BEGIN Data for this task

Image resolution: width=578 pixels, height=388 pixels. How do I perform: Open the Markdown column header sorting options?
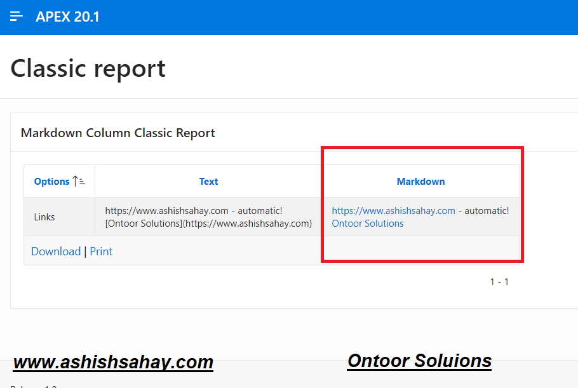click(x=420, y=181)
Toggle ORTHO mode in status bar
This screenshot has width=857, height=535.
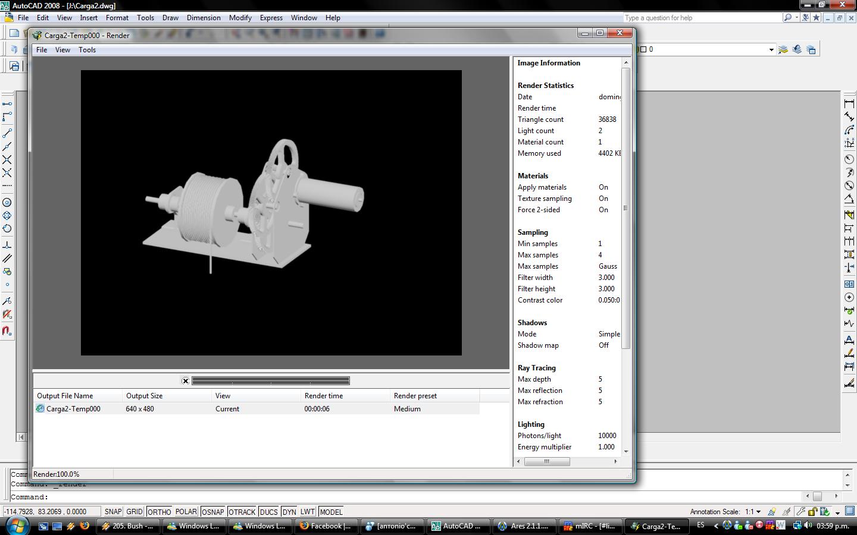coord(159,512)
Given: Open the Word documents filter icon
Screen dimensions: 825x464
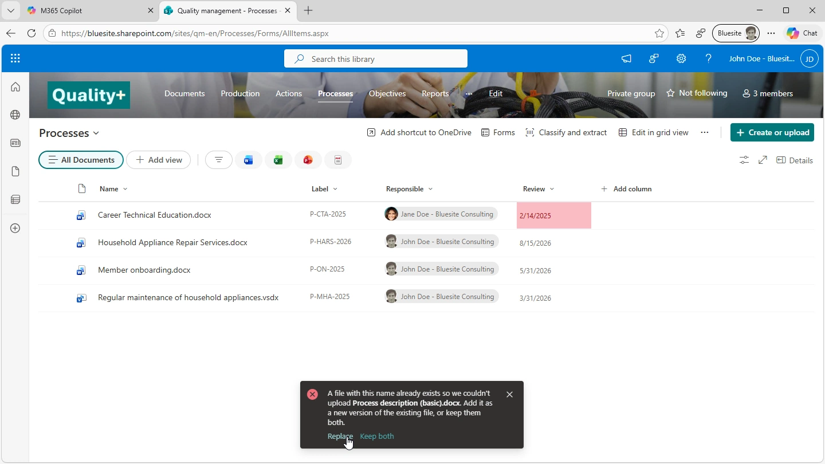Looking at the screenshot, I should click(249, 160).

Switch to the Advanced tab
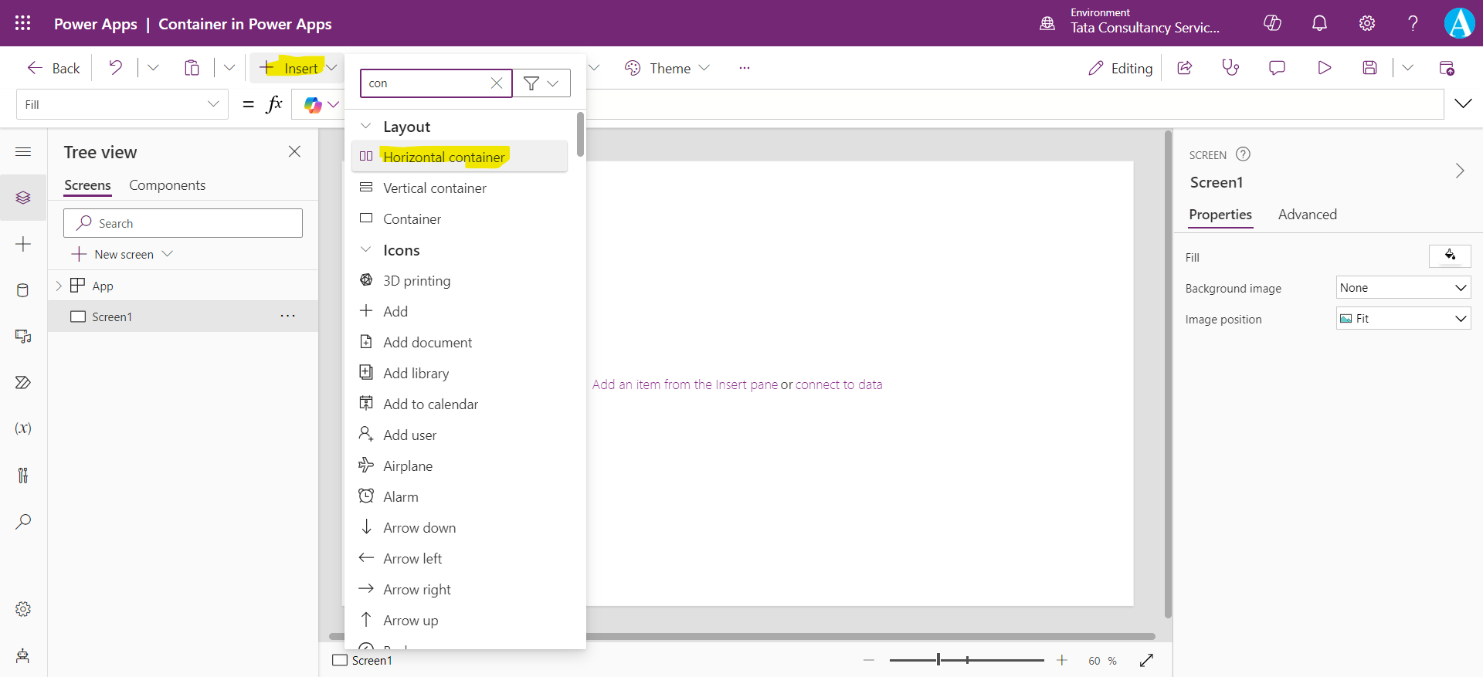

END Data for this task

The problem » Leave the pictures out, and please copy only the lines from the one with "Toggle ORTHO mode in status bar" through the end of the listing.

Solution »
Toggle ORTHO mode in status bar
This screenshot has width=857, height=535.
coord(159,512)
Given: Open the Word documents filter icon
Screen dimensions: 825x464
Looking at the screenshot, I should click(249, 160).

Switch to the Advanced tab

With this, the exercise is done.